Showing posts with label Trading Idea. Show all posts
Showing posts with label Trading Idea. Show all posts

Trading Idea: March 2012

Sell ONGC 320 Call at Rs 1.40 Premium

The recent auction of 5 percent govt's stake in ONGC has given very good trading opportunity. The floor price for the auction was set at Rs. 290 which was 3 percent higher than the 29th Feb closing price. As a result the response from institutional investors was muted and LIC had to step in to bail out the govt. 

Now since the auctinn is over and it is clearly visible that there is very little demand for the share beyond 290 - 300 levels, one can write 320 call of ONGC March expiry at the current market premium of Rs 1.40


Return from this trading strategy:

Assuming 1 lot of ONGC (1 lot = 1000) is sold at Rs 1.40
Total premium collected = 1000 * 1.4 = Rs 1400
Total Transaction cost assuming Brokerage cost including STT and other taxes at Rs. 50 per lot = Rs 50
Margin money required: Rs. 42,000 (14% of total call value)
Total return = 1350 / 42,000 = 3.2 % in 1 month

Risk: If ONGC moves past 321.4 and closes above this level then there will be a loss of Rs.1000 for every point above 321.4

Sell Nifty 5500 Feb Call at Rs.18 Premium

Indian Stock Markets have delivered phenomenal return of around 23% in January alone. In this one month the Indian rupee has appreciated by 8.5% (from 54 to 49.50 as on 27th Jan 2012) while Nifty index has moved up 14.5% during the same period (from the lows of 5440 to 5200) generating a total return of 23% in dollar terms.

Considering the above fact InvestorZclub feels that the rally is about end soon and the upside from these level is not significant.

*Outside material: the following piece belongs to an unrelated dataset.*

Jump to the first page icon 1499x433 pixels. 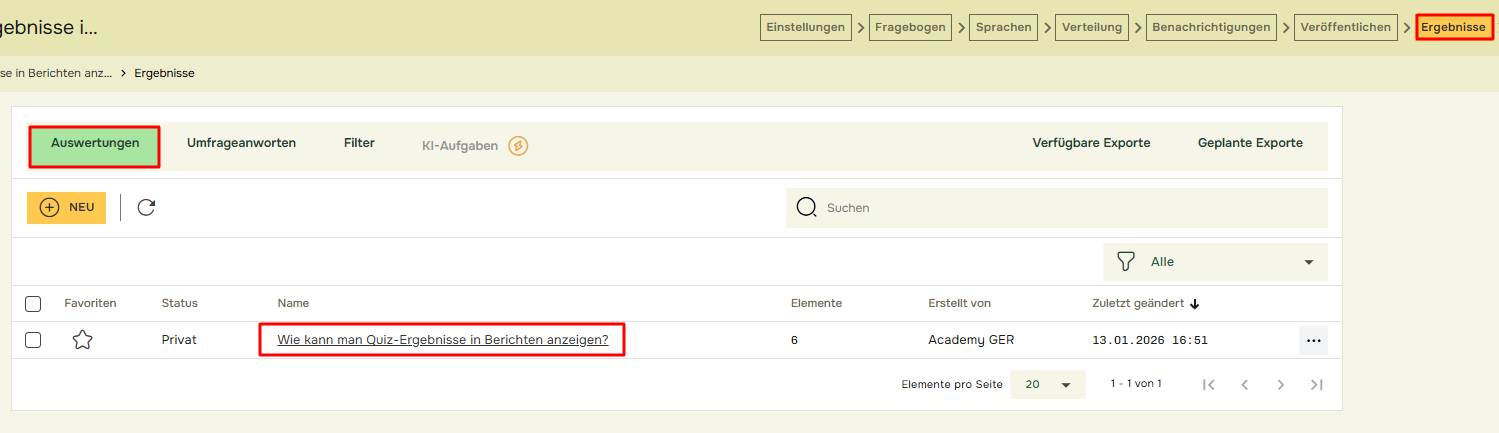point(1208,385)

Hence InvestorZclub is recommending the following trade:

Trade: Sell NIFTY 5500 Feb Call at the current market premium of Rs.18 

Return from this trading strategy:


Assuming 2 lot of NIFTY (1 lot = 50 NIFTY) is sold at Rs. 18
Total premium collected = 100 * 18 = Rs. 1800
Total Transaction cost assuming Brokerage cost including STT and other taxes at Rs. 50 per lot = Rs. 100
Margin money required: Rs. 39,000 (7% of total call value)
Total return = 1700 / 39,000 = 4.3 % in 1 month

Risk: If Nifty moves past 5518 and closes above this level then there will be a loss of Rs.100 for every point above 5518

Trading Idea: January 2012

The recent developments in the stock market globally suggest that we are amidst a short term rally. Indian stock markets too witnessing some buying interest because of global rally and rupee appreciation against USD.

Considering this InvestorZclub is recommending following trade:  



Trade: Sell Reliance Industries (RIL) Jan 640 Put at Rs. 2.00 premium

Lot Size of RIL: 250

Total premium collection: 250 * 2.00 = Rs. 500

Brokerage and other costs: Rs. 60

Net Earning = Rs. 460

Margin required (in cash or stocks) for 1 lot= Rs. 25,000

Total return: 460 / 25000 * 100 = 1.84%

Risk: The trade will result in loss below 638. For every rupee fall below this level there will be a loss of Rs. 250 on each lot.

Justification of trade: Reliance Industries is having very strong support at 700 and considering the fact that it is the market leader, any market rally would lift the Reliance stock as well. Even if there is a correction there is a strong safety of 90 bucks from the current market price of 736.

Opportunity to make 2.5% in 5 days

Considering the recent development in IT sector and the technical setup of IT stocks, there is a good opportunity to make 2.5 percent return in next 5 days using the following trade:
 
Trade: Sell TCS Dec 1200 call at 5.00 premium
Lot Size of TCS: 250
Total premium collection: 250 * 5.00 = Rs. 1250
Brokerage and other costs: Rs. 60
Net Earning = Rs. 1190
Margin required (in cash or stocks) for 1 lot= Rs. 42,000
Total return: 1190/42000 * 100 = 2.83%
Risk: The trade will result in loss beyond 1205. For every rupee rise above this level there will be a loss of Rs. 250 on each lot.

Justification of the trade:
1. The recent development on anti outsourcing of call centre jobs from US will continue to put pressure on Technology stocks. Overseas the share of Cognizant, Accenture and others have corrected 5% or more in one trading session.

2. The check on rupee depreciation and the dampening of the sentiment by RBI that rupee could move beyond 55 levels, has started putting pressure on Technology stocks, particularly TCS and Wipro, which has started under performing the index in past couple of days.

3. TCS Q3 results are expected to be bad due to huge amount of outstanding hedge . Also Q3 is a seasonally weak quarter.

Hence it is highly unlikely that TCS will move past 1200 levels in next 5 trading sessions. As a result the trade is likely to give return of 2.5% plus in 5 trading sessions.